• **Stored dataset items**

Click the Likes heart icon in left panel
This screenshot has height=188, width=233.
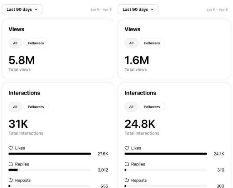point(10,148)
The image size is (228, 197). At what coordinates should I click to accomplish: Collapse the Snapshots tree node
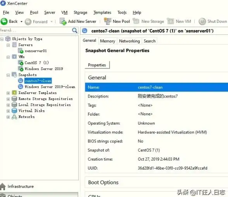point(8,75)
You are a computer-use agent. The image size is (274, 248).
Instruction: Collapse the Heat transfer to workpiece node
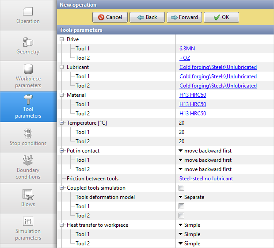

• **Requirement**
Once the line containing "This screenshot has height=188, width=233." is located, write out exactly that line and each one after it to the end of the records above, excluding pictures and nothing else.

• **Solution to the problem**
This screenshot has height=188, width=233.
point(10,148)
The image size is (228, 197). At what coordinates should I click to accomplish: Collapse the Snapshots tree node
point(8,75)
You are a computer-use agent. The image size is (274, 248).
Instruction: Collapse the Heat transfer to workpiece node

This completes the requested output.